Monday, June 28, 2004

Reflections on Farenheit 9/11 - by Michael Moore

A black screen was the only possibility. A muffled soundtrack…the first explosion…blackness…screams of fear and disbelief…another explosion…on and on in the darkness… our fears, nightmares, hates and hopes (yes hopes) were absorbed. Swept up, at once expressed and banished into the blackness. Slowly the light emerged. Images of swirling papers, facing staring up in disbelief and horror.

There was no other way to show the events of 9/11. Michael Moore knew this. The nerves are still too raw. Prejudices too brittle and sharp. For a while, for a few precious weeks, there was a space for questions. The jelly of uncertainty wobbled as people struggled to understand. The inevitable question of ‘why’ sprang up – at least for some. But the crystals formed quickly and set into jagged, sharp edges.

In the immediate aftermath, sales of American flags went through the roof. People rallied round the flag and beat the drums of war. But George Bush’s responses to the events of 9/11 have been slowly tempering the brittle resolve, rounding the edges of the harsh public backlash against the ‘attackers’.

It is now clear that the only connection between Iraq and Al Quaeda is the letter ‘Q’. As we all know, ‘Q’ is shorthand for ‘Questions’. And Michael Moore goes some way to providing answers.

Like, how a mother feels when her son is killed in a far off country, fighting a war, that he doesn’t believe in, for no clear purpose other than enriching the business buddies of the President?
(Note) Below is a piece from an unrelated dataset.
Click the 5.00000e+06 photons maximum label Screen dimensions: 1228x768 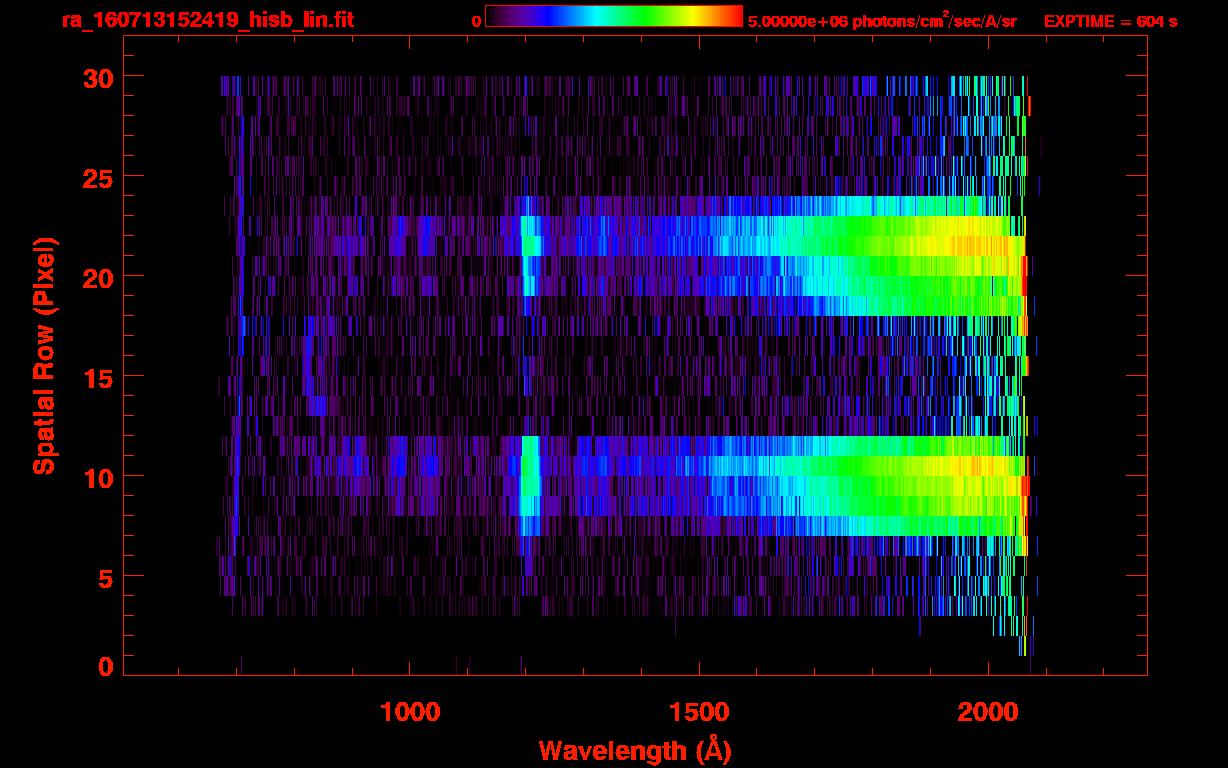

And like why US Senators turn their back and walk away when asked if they would like to enlist their children in the army to fight in Iraq? But we already knew the answers to these questions. At least many of us did. But what Moore does is make it real.

You have to struggle not to share the tears of the mother as she reads the last letter from her son. Not quite sure whether to laugh or scream as George W stands on a golf course, driver in hand, spouting war rhetoric before turning to play his tee shot with a joke for the cameras. You can’t help but realize that for him, it is all just a hideous and sick game.

You feel a bizarre empathy with young US soldiers as they turn the stereo up full boar before heading into battle…chanting ‘burn mother f###er, burn!’ along to the CD, while others reflect on how they can live with themselves after having killed other human beings. Moore makes us laugh. He makes us cry. He fearlessly and brilliantly walks the line between patriotism and fervent criticism of the US government and the military industrial complex.

Of course there are things the film could have said but didn’t. Things are missed out, arguments partly made, and it has Michael Moore’s idiosyncrasies etched all over it. But he tells a compelling and important story, at a crucial time in history.

Bush bashing provides most of the real entertainment in the film, and there are some explicit calls for action in the upcoming election – kind of like electoral ‘product placement’. But Moore does go further than bi-partisan politicking. He ends with the obvious but seemingly poorly understood truism that war is not about justice or peace - it is about making sure that people who have power and wealth are able to hold onto, and increase that power and wealth.

As I left the cinema on the opening night in San Francisco, there was a throng of activists handing out leaflets about how I could get involved in the campaign to get Bush out of office. I passed a Democrat stall, screaming ‘VOTE FOR JOHN KERRY!”…the ardent activists focused on signing up as many people as possible while the fire was still burning in their bellies.

As I wandered off to the pub with my friends, I thought to myself, didn’t John Kerry (and most Democrats) vote in support of the war in Iraq?